Today, at first glance, it appears to be Russell’s strategy to keep the space open and to escape from the territory of interpretation as fixed by art history, the market, the critics, and the institutions. This was the strategy of BANK, which ultimately ran out of steam. Russell's recent art stipulates a different doing. It is not against or for something, it is not symbolic or realistic, it is not cynical, ironic, or serious, it is not painting or sculpture, it is not figurative or abstract, it is not apocalyptic, romantic or dystopic. Whatever words you will choose to describe his works, they are the opposite as well. This becomes even more evident when reading critical reviews dealing with his exhibitions and art: You are confronted with an avalanche of contradictory adjectives as the reviewers struggle to describe not only what they see, but what it possibly could mean. His art invites us is to figure out how to approach art beyond these useful but worn out dichotomies.

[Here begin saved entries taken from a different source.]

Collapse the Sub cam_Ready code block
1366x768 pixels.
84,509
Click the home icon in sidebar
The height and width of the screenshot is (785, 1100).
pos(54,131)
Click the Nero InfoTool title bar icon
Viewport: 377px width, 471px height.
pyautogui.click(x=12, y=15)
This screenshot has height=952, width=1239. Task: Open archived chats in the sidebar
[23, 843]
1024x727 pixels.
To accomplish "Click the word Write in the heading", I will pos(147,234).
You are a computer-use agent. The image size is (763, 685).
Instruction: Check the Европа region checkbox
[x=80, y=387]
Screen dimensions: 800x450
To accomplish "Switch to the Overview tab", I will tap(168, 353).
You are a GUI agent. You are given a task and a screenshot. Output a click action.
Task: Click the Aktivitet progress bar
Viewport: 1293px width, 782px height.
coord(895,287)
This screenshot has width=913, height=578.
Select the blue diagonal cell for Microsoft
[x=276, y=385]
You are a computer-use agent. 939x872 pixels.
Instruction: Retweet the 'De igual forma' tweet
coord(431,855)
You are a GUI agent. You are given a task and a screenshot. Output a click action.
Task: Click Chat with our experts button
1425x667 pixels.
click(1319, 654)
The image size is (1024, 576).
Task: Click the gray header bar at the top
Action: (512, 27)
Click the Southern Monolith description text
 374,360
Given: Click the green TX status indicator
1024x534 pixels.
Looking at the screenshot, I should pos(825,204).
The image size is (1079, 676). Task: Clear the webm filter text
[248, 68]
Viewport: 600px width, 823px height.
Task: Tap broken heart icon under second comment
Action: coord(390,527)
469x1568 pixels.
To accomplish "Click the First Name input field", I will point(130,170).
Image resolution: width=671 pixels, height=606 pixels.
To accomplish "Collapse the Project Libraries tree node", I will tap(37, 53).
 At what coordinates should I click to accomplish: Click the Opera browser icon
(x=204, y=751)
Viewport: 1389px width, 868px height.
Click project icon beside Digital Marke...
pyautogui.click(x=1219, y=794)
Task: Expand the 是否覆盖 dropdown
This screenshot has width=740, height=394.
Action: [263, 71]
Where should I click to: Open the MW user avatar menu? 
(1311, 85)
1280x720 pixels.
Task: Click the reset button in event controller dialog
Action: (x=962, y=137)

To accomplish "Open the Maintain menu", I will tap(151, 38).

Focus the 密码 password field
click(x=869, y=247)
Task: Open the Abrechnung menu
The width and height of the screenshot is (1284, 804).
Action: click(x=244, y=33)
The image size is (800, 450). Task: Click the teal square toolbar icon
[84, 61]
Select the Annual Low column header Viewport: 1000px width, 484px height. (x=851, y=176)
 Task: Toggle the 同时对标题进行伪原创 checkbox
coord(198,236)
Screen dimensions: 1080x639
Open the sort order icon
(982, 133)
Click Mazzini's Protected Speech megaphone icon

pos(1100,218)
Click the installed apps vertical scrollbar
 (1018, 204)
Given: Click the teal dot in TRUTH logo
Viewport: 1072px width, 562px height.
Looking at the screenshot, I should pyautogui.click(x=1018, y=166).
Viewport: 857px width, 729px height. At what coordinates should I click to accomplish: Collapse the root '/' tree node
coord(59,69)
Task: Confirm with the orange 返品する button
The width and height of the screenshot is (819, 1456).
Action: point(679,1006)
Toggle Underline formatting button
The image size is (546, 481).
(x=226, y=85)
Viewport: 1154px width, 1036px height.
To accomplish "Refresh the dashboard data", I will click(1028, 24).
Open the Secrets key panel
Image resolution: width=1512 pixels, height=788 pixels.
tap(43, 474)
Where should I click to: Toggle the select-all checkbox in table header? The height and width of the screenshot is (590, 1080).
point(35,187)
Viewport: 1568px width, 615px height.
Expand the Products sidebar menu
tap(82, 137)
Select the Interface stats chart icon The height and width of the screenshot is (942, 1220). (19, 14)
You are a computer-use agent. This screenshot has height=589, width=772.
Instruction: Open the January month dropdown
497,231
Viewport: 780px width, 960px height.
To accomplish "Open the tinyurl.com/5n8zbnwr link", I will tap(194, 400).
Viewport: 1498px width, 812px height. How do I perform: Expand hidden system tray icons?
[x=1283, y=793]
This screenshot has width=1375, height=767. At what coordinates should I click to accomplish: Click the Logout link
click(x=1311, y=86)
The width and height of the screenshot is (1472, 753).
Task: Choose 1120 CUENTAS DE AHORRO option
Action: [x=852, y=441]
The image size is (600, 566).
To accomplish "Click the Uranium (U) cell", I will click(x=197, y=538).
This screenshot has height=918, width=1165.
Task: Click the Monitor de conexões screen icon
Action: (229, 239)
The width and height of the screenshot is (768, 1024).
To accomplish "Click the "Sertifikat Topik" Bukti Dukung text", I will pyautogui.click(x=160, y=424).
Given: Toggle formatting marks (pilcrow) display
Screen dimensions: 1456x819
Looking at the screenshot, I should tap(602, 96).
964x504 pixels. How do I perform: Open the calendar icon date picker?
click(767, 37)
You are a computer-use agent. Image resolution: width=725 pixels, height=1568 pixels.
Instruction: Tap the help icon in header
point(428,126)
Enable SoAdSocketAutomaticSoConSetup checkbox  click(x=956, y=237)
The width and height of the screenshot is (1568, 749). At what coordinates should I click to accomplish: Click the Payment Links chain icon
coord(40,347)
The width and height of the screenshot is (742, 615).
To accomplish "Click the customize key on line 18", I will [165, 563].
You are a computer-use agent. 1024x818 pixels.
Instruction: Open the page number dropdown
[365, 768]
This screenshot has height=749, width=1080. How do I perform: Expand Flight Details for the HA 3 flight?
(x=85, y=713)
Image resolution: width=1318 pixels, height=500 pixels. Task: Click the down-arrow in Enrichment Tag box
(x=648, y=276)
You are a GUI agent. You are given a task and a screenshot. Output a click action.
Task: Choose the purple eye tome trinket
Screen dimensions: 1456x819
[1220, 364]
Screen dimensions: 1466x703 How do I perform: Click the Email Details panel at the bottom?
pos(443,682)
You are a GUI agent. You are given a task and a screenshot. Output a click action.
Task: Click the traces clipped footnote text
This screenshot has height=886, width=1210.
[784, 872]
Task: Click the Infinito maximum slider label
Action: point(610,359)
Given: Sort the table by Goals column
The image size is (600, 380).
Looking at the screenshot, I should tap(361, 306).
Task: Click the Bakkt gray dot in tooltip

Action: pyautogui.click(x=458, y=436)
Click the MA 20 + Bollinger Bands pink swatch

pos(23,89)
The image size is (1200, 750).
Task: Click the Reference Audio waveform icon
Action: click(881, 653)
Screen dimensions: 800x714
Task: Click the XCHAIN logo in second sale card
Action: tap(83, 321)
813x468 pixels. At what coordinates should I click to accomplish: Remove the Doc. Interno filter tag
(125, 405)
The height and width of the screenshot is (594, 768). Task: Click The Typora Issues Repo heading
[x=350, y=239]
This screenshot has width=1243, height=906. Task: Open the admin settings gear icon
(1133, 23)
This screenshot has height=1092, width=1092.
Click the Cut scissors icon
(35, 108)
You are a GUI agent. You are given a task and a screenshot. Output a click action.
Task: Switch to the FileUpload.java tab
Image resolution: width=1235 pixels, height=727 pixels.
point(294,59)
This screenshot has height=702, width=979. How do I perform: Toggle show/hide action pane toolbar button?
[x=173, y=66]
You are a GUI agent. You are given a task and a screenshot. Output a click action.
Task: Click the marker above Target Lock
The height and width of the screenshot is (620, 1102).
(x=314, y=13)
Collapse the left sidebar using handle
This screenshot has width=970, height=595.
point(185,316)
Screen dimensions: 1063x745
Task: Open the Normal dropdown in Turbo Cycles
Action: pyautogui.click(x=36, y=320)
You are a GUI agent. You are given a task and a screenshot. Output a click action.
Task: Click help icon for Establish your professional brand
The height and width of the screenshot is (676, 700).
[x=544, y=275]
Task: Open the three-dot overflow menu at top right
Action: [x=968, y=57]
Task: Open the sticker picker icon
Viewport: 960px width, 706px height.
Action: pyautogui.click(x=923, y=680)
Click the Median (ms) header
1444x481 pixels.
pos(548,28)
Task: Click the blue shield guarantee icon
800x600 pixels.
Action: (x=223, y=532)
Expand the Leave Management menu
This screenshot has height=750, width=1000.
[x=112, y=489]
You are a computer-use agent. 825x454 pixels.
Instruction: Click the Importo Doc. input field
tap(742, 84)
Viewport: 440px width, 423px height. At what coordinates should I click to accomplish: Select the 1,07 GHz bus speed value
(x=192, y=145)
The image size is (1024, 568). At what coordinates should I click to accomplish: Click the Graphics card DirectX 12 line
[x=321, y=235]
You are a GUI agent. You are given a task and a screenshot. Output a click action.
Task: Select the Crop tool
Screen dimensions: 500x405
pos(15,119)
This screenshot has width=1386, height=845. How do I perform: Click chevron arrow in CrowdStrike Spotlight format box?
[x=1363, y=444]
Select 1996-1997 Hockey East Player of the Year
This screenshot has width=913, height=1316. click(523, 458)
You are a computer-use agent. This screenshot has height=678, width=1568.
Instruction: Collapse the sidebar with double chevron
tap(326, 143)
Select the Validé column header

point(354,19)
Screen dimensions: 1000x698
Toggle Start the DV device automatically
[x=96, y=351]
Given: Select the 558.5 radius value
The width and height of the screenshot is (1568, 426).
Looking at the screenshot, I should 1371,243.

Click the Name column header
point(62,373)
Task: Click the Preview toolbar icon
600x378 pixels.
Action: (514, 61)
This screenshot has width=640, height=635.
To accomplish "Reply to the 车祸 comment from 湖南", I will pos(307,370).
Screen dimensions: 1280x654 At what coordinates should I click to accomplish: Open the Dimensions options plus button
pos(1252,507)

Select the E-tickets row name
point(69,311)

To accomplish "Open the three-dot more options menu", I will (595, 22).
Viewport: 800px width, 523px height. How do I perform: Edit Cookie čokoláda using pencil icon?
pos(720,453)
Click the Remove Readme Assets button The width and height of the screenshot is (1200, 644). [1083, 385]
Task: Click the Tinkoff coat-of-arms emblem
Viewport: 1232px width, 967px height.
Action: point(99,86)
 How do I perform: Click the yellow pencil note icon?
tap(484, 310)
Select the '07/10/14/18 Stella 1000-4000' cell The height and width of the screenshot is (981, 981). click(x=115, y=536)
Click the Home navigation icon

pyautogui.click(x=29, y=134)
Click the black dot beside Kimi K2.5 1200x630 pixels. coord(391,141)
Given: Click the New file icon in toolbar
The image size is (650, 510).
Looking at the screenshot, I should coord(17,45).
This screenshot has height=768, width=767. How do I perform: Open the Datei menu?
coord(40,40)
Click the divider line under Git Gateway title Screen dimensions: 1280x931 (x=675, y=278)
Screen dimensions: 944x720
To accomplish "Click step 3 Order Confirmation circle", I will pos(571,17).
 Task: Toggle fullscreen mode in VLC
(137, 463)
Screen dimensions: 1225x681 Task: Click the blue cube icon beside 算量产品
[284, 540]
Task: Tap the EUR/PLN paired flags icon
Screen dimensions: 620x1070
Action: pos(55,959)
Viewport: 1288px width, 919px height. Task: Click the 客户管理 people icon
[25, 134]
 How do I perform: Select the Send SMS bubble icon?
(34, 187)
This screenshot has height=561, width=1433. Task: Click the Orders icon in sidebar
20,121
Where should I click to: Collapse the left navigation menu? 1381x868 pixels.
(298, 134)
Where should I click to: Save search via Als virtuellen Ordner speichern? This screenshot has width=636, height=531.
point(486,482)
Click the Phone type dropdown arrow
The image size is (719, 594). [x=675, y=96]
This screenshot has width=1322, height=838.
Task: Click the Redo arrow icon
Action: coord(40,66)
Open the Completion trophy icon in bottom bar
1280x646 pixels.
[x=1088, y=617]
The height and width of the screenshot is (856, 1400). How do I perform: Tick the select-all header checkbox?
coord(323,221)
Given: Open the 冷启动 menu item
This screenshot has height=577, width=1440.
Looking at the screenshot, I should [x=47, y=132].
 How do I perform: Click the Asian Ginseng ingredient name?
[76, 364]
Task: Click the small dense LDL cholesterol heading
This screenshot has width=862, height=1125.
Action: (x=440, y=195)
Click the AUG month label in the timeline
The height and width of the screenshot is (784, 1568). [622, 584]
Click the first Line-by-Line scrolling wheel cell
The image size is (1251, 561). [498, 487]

We get lost in order to invent new languages for understanding and are invited to work out how art might 'do something' and have some force, aesthetically and/or politically. That is ultimately the intention of Russell's art.
Since 2007, Russell is teaching at Reading School of Arts, 30 miles west of London. Today, Russell (*1963) lives and works in London.

Daniel Baumann, Director Kunsthalle Zürich

On the occasion of John Russell's exhibition at Kunsthalle Zürich, Doggo, a book with texts by the artist, will be published in collaboration with [NAME] in Miami.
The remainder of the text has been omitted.